> **Activity**:
Restate word for word the lines of the records below, starting at the line that contains "[Zenitsusan] (265, 1690)" and ending at the line that contains "Bug bei Premium SP Schutzrollen (182, 355)", with both of those lines included and nothing else.

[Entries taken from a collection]
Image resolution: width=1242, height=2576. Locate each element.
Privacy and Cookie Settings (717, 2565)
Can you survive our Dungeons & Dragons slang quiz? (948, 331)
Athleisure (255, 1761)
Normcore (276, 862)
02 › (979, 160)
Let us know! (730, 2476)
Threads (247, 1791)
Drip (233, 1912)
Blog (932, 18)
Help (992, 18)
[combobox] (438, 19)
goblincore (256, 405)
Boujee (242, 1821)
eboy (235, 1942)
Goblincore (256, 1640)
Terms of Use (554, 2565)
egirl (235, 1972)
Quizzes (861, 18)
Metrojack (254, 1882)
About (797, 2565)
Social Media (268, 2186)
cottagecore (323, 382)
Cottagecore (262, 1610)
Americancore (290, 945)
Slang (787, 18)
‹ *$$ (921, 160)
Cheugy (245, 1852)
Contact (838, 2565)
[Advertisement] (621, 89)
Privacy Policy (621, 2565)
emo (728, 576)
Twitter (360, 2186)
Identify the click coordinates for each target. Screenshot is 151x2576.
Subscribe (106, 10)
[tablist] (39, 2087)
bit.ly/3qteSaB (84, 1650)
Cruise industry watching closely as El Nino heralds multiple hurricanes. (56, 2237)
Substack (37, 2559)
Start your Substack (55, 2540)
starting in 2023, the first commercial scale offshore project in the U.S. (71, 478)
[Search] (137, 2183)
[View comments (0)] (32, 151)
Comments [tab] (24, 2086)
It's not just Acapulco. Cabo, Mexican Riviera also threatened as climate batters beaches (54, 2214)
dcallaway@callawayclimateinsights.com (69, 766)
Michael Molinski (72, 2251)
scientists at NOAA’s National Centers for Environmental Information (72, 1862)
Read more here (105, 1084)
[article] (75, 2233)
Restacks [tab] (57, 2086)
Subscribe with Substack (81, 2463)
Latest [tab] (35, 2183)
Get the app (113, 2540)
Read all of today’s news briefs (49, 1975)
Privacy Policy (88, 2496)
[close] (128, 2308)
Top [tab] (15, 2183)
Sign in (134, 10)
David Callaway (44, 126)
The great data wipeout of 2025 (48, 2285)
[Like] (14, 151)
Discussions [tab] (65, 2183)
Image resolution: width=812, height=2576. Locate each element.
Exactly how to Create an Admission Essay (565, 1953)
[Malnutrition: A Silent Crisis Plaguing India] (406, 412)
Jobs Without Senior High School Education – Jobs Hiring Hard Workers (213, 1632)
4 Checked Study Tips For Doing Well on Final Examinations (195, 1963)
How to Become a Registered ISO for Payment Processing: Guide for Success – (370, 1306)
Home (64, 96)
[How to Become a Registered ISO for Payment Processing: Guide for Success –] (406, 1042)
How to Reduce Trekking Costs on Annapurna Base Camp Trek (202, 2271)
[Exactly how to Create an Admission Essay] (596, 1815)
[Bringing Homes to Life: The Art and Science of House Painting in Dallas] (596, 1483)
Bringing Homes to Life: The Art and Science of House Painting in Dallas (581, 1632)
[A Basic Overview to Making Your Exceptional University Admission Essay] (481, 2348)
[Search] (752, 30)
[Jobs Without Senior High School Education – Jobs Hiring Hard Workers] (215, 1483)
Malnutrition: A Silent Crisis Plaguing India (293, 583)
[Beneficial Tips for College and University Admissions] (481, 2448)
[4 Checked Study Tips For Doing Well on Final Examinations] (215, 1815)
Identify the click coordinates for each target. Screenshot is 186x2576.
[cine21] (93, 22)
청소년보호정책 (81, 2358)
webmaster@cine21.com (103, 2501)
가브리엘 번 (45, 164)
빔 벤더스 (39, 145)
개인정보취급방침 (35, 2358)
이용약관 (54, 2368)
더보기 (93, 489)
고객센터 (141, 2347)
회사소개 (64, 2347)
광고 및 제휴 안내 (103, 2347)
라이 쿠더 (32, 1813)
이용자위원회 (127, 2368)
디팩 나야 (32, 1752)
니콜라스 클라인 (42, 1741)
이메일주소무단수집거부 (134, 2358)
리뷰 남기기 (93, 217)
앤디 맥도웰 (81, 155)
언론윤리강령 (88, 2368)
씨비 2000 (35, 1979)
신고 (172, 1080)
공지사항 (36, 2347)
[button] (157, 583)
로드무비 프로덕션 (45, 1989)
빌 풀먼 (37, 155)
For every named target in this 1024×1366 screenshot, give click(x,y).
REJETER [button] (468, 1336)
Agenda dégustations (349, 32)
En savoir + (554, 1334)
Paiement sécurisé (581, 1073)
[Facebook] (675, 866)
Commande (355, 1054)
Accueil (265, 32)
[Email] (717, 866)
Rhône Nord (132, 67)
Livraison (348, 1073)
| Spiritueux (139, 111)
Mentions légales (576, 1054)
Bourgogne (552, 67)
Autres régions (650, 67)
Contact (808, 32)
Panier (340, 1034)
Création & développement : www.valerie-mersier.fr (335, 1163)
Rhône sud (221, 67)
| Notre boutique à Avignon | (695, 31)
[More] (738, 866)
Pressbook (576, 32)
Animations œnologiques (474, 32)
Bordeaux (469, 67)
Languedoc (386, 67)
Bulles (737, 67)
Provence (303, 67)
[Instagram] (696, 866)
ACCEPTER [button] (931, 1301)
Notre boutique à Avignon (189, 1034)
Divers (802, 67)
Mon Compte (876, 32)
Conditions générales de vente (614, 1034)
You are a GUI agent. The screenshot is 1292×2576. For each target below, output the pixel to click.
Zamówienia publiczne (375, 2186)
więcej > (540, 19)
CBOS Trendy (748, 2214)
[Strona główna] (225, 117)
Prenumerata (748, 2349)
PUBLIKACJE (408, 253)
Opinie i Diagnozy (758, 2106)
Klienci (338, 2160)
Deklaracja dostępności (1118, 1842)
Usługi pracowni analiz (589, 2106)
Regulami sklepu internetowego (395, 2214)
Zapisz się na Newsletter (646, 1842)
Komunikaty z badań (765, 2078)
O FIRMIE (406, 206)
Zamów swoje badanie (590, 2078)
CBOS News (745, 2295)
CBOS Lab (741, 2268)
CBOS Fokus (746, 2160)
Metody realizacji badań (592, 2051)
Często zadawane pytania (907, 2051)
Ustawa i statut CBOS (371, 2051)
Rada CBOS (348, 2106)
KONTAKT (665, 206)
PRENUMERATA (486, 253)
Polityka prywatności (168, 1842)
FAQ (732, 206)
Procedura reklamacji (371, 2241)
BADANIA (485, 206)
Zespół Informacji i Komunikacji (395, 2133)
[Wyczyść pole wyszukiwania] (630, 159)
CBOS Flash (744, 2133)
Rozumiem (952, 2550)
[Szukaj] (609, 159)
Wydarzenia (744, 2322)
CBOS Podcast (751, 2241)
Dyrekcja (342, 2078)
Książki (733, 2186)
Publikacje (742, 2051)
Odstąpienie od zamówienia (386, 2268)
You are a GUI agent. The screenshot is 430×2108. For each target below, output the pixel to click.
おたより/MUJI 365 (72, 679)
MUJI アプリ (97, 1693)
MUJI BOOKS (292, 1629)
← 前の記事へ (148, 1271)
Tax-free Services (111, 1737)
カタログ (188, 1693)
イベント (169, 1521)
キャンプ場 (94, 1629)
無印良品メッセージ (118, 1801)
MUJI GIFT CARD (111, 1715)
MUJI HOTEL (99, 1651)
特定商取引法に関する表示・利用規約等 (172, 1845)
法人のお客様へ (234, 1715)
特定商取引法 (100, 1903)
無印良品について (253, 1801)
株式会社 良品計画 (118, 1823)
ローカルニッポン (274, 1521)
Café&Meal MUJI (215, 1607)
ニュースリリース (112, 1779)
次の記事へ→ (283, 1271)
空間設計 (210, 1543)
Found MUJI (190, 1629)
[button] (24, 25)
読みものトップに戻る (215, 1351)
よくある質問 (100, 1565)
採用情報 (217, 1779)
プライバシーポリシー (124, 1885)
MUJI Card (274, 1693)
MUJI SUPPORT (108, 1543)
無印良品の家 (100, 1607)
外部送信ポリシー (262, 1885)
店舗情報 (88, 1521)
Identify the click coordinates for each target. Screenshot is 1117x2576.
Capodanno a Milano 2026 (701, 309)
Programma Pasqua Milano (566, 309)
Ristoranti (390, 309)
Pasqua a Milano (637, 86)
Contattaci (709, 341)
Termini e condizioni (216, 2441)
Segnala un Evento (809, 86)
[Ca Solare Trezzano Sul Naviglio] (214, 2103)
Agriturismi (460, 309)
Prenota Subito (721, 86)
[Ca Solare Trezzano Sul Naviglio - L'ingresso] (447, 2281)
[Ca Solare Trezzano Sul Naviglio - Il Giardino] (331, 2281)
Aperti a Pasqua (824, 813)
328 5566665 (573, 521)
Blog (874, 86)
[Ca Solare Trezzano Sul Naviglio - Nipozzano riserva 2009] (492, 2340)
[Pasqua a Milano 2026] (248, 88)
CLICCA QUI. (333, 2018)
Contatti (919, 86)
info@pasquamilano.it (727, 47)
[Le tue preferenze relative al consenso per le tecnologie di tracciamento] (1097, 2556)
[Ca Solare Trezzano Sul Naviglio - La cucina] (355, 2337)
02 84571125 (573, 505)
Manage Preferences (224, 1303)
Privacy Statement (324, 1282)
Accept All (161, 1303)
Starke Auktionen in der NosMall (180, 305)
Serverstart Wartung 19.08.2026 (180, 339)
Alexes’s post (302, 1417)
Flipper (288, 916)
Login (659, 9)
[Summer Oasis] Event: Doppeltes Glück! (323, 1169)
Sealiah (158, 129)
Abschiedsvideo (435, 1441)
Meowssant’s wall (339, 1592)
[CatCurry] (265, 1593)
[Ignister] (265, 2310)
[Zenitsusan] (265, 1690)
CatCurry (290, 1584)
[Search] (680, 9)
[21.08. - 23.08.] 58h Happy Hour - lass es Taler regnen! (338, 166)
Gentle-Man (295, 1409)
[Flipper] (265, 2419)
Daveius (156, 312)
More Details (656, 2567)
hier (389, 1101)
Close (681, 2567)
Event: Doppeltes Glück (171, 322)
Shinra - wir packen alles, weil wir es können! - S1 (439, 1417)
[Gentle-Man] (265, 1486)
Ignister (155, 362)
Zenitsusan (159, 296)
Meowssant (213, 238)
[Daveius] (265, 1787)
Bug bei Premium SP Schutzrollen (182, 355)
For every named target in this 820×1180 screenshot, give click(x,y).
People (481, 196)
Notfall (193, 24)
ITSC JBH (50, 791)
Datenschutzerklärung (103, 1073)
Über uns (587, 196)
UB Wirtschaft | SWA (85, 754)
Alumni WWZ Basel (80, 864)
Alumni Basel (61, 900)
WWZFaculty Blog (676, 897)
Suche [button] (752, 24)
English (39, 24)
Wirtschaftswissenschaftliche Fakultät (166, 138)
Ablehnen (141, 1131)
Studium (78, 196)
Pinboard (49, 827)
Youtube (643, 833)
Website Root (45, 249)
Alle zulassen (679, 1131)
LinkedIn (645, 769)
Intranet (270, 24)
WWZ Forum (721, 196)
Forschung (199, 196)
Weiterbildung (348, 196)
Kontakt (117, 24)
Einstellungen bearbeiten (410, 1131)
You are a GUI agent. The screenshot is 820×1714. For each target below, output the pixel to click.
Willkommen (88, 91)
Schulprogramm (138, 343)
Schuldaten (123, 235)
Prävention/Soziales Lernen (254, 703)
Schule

> **Answer space**:
[Zenitsusan] (265, 1690)
CatCurry (290, 1584)
[Search] (680, 9)
[21.08. - 23.08.] 58h Happy Hour - lass es Taler regnen! (338, 166)
Gentle-Man (295, 1409)
[Flipper] (265, 2419)
Daveius (156, 312)
More Details (656, 2567)
hier (389, 1101)
Close (681, 2567)
Event: Doppeltes Glück (171, 322)
Shinra - wir packen alles, weil wir es können! - S1 (439, 1417)
[Gentle-Man] (265, 1486)
Ignister (155, 362)
Zenitsusan (159, 296)
Meowssant (213, 238)
[Daveius] (265, 1787)
Bug bei Premium SP Schutzrollen (182, 355)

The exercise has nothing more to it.